Problem statement:
Define $p(t) = \sum\limits_{j=-N}^{N}c_{j}e^{ijt}$ be a real-valued trigonometric polynomial. Suppose there exists an $x_{0}\in\mathbb{R}$ such that $p(x_{0}) = \|p\|_{\infty}$.
I need to show that \|p'\|_{\infty}\leq N\cdot \|p\|_{\infty}.
But this is actually the last part of a larger problem.
Letting $M=\|p\|_{\infty}$, part one was to show that $p(x_{0} + t)\geq M\cdot \cos(Nt)$ for every $t\in \left[-\frac{\pi}{N},\frac{\pi}{N}\right]$.
This was finally solved (with much rejoicing) in roughly the following way:
Step 1: For any choice of constants $c_{j}$, the equation $p(t) = 0$ can have at most $2^{N}$ solutions (counting multiplicity).
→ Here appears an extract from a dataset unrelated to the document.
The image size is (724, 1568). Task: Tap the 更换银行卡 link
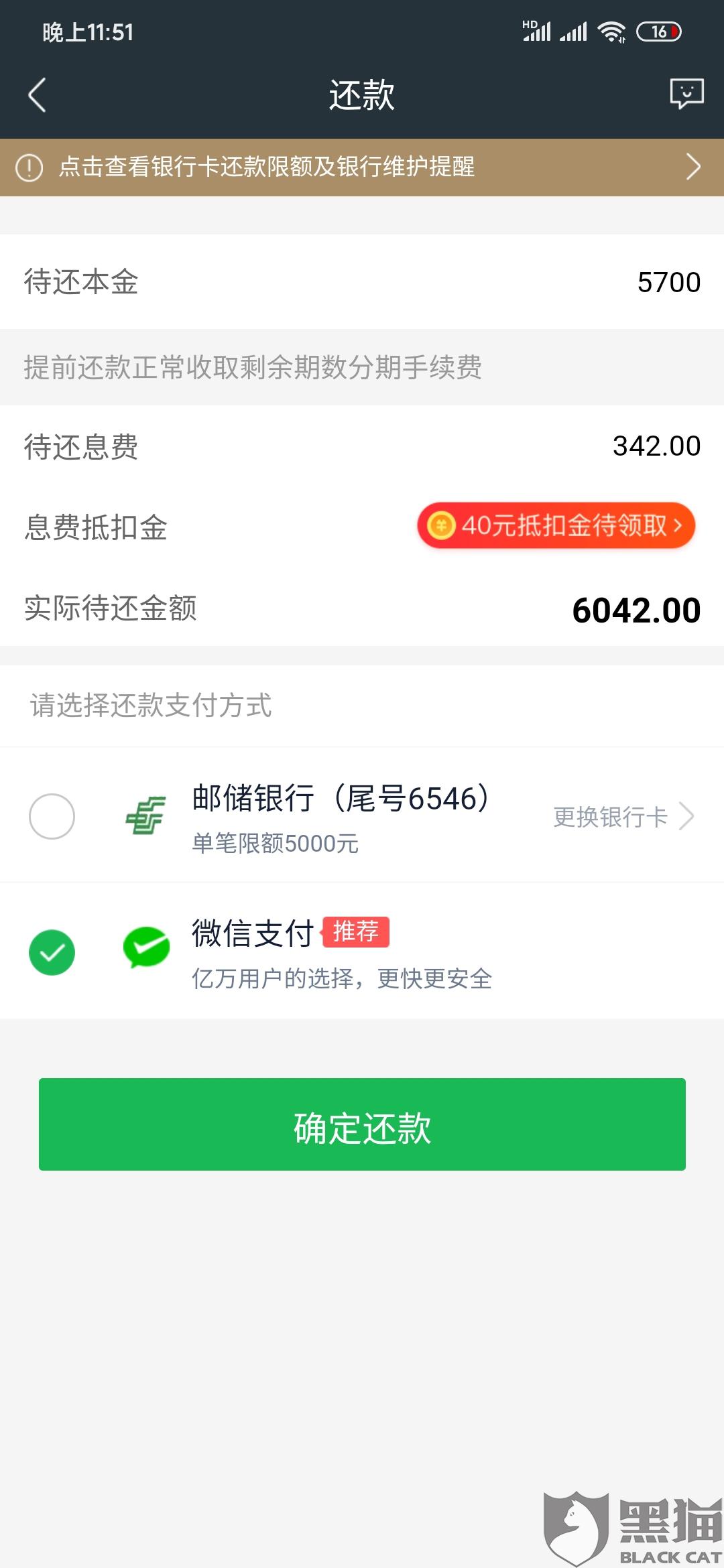click(x=610, y=817)
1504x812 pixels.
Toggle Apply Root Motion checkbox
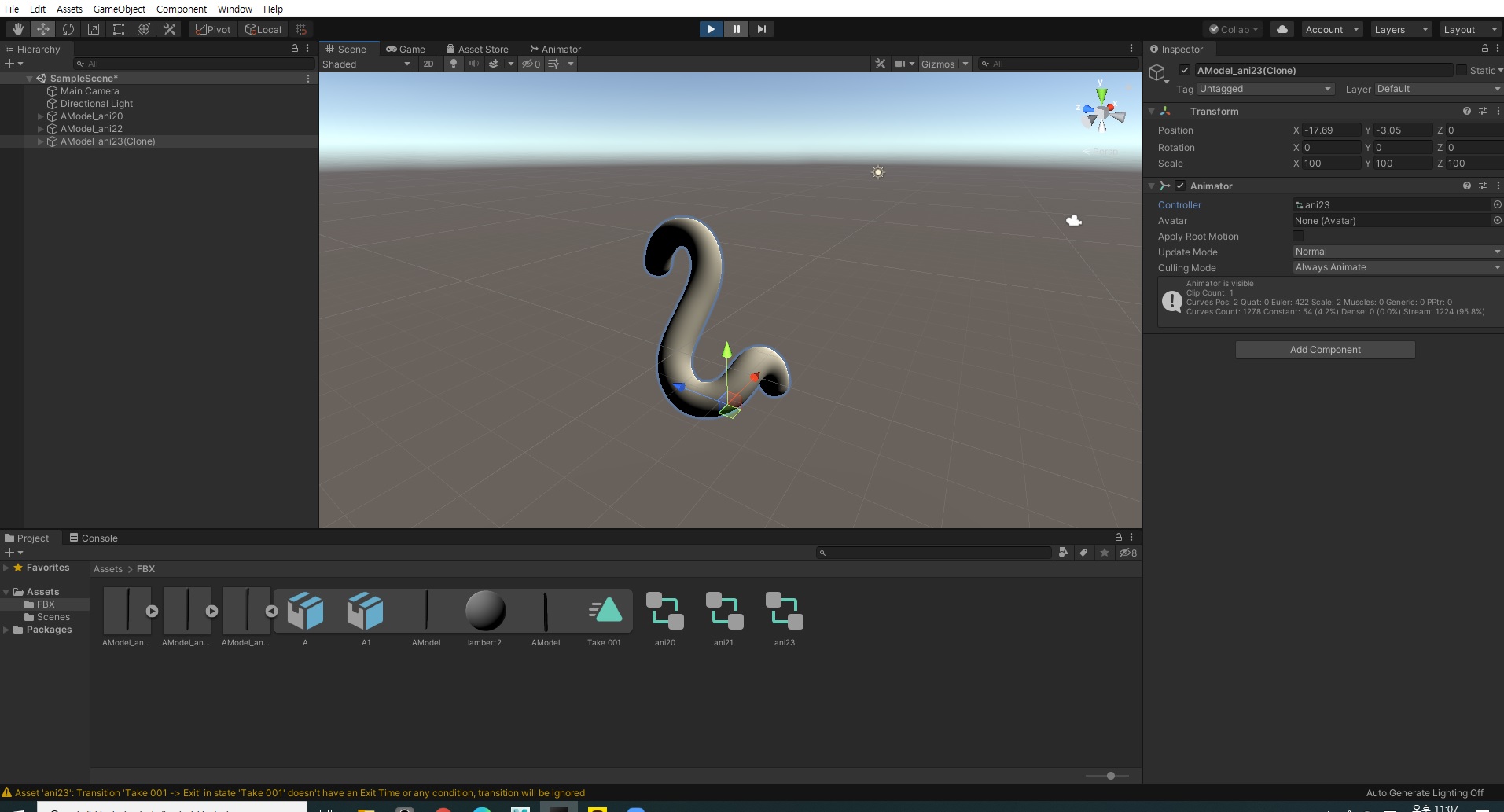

Step 2: The function $g(t) = p(x_{0} + t) - M\cdot \cos(Nt)$ can be written in the same form as $p(t)$ by adjusting $c_{N}$ and $c_{-N}$. Thus the equation $g(t) = 0$ can have at most $2^{N}$ roots counting multiplicity.
Step 3: Assuming the desired inequality fails for some $t\in\left[-\frac{\pi}{N},\frac{\pi}{N}\right]$, we obtain $2^N + 1$ roots to the equation $g(t) = 0$, which is a contradiction.
So to summarize more precisely, the question says to use the result
$p(x_{0} + t)\geq M\cdot \cos(Nt)$ for every $t\in \left[-\frac{\pi}{N},\frac{\pi}{N}\right]$
to obtain
\|p'\|_{\infty}\leq N\cdot \|p\|_{\infty}.
Now what has left me and my peer banging our heads against the wall is the fact that we can't seem to get any insight on \|p'\|_{\infty}. By differentiating $p$ term by term (and then taking the absolute value) we could not get a factor of $N$ to appear without losing too much information about the size of |p'(t)|.
Any insight or suggestions on this would be greatly appreciated!